→ RECORDS PROVIDED:
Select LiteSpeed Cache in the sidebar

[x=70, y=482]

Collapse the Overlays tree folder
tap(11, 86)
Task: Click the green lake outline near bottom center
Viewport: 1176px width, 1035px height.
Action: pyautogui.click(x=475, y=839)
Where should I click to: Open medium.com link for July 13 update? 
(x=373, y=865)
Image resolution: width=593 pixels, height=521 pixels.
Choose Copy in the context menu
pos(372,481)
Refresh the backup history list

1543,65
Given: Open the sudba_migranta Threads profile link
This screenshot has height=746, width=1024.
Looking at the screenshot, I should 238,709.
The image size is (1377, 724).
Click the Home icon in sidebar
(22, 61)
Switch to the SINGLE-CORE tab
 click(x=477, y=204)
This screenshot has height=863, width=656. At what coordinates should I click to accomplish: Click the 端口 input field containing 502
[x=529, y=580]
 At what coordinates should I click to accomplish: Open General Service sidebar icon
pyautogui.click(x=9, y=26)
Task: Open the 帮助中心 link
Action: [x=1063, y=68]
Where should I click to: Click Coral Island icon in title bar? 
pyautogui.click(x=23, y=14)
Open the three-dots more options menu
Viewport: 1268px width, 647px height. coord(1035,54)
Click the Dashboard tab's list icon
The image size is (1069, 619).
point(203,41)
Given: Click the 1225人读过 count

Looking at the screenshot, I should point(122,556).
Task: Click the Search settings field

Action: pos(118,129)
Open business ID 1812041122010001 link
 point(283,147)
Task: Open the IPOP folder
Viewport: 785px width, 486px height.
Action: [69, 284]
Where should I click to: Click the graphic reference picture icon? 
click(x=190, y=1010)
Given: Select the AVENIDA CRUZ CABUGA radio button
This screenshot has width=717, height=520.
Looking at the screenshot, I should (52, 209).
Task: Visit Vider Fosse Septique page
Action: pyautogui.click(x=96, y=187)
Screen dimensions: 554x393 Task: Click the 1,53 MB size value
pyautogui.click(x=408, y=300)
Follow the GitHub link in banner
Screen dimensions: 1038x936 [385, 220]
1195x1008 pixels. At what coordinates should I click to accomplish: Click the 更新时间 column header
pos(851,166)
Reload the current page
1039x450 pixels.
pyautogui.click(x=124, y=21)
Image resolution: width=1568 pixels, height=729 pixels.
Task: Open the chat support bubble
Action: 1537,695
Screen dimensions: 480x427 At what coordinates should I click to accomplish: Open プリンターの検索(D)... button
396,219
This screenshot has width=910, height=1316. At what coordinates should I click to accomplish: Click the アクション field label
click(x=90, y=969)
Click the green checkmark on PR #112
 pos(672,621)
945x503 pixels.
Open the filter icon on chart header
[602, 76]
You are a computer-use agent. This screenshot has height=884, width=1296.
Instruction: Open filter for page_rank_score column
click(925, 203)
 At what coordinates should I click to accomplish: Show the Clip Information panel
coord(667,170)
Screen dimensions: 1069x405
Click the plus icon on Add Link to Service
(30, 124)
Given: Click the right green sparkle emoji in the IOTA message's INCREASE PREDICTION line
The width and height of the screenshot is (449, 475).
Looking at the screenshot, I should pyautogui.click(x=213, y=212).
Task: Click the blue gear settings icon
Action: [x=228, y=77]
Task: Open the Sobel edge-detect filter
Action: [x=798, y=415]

→ REQUIRED ACTION: Return the full listing, word for word.

→ SOLUTION TO THIS TASK:
Select LiteSpeed Cache in the sidebar

[x=70, y=482]

Collapse the Overlays tree folder
tap(11, 86)
Task: Click the green lake outline near bottom center
Viewport: 1176px width, 1035px height.
Action: pyautogui.click(x=475, y=839)
Where should I click to: Open medium.com link for July 13 update? 
(x=373, y=865)
Image resolution: width=593 pixels, height=521 pixels.
Choose Copy in the context menu
pos(372,481)
Refresh the backup history list

1543,65
Given: Open the sudba_migranta Threads profile link
This screenshot has height=746, width=1024.
Looking at the screenshot, I should 238,709.
The image size is (1377, 724).
Click the Home icon in sidebar
(22, 61)
Switch to the SINGLE-CORE tab
 click(x=477, y=204)
This screenshot has height=863, width=656. At what coordinates should I click to accomplish: Click the 端口 input field containing 502
[x=529, y=580]
 At what coordinates should I click to accomplish: Open General Service sidebar icon
pyautogui.click(x=9, y=26)
Task: Open the 帮助中心 link
Action: [x=1063, y=68]
Where should I click to: Click Coral Island icon in title bar? 
pyautogui.click(x=23, y=14)
Open the three-dots more options menu
Viewport: 1268px width, 647px height. coord(1035,54)
Click the Dashboard tab's list icon
The image size is (1069, 619).
point(203,41)
Given: Click the 1225人读过 count

Looking at the screenshot, I should point(122,556).
Task: Click the Search settings field

Action: pos(118,129)
Open business ID 1812041122010001 link
 point(283,147)
Task: Open the IPOP folder
Viewport: 785px width, 486px height.
Action: [69, 284]
Where should I click to: Click the graphic reference picture icon? 
click(x=190, y=1010)
Given: Select the AVENIDA CRUZ CABUGA radio button
This screenshot has width=717, height=520.
Looking at the screenshot, I should (52, 209).
Task: Visit Vider Fosse Septique page
Action: pyautogui.click(x=96, y=187)
Screen dimensions: 554x393 Task: Click the 1,53 MB size value
pyautogui.click(x=408, y=300)
Follow the GitHub link in banner
Screen dimensions: 1038x936 [385, 220]
1195x1008 pixels. At what coordinates should I click to accomplish: Click the 更新时间 column header
pos(851,166)
Reload the current page
1039x450 pixels.
pyautogui.click(x=124, y=21)
Image resolution: width=1568 pixels, height=729 pixels.
Task: Open the chat support bubble
Action: 1537,695
Screen dimensions: 480x427 At what coordinates should I click to accomplish: Open プリンターの検索(D)... button
396,219
This screenshot has width=910, height=1316. At what coordinates should I click to accomplish: Click the アクション field label
click(x=90, y=969)
Click the green checkmark on PR #112
 pos(672,621)
945x503 pixels.
Open the filter icon on chart header
[602, 76]
You are a computer-use agent. This screenshot has height=884, width=1296.
Instruction: Open filter for page_rank_score column
click(925, 203)
 At what coordinates should I click to accomplish: Show the Clip Information panel
coord(667,170)
Screen dimensions: 1069x405
Click the plus icon on Add Link to Service
(30, 124)
Given: Click the right green sparkle emoji in the IOTA message's INCREASE PREDICTION line
The width and height of the screenshot is (449, 475).
Looking at the screenshot, I should pyautogui.click(x=213, y=212).
Task: Click the blue gear settings icon
Action: [x=228, y=77]
Task: Open the Sobel edge-detect filter
Action: [x=798, y=415]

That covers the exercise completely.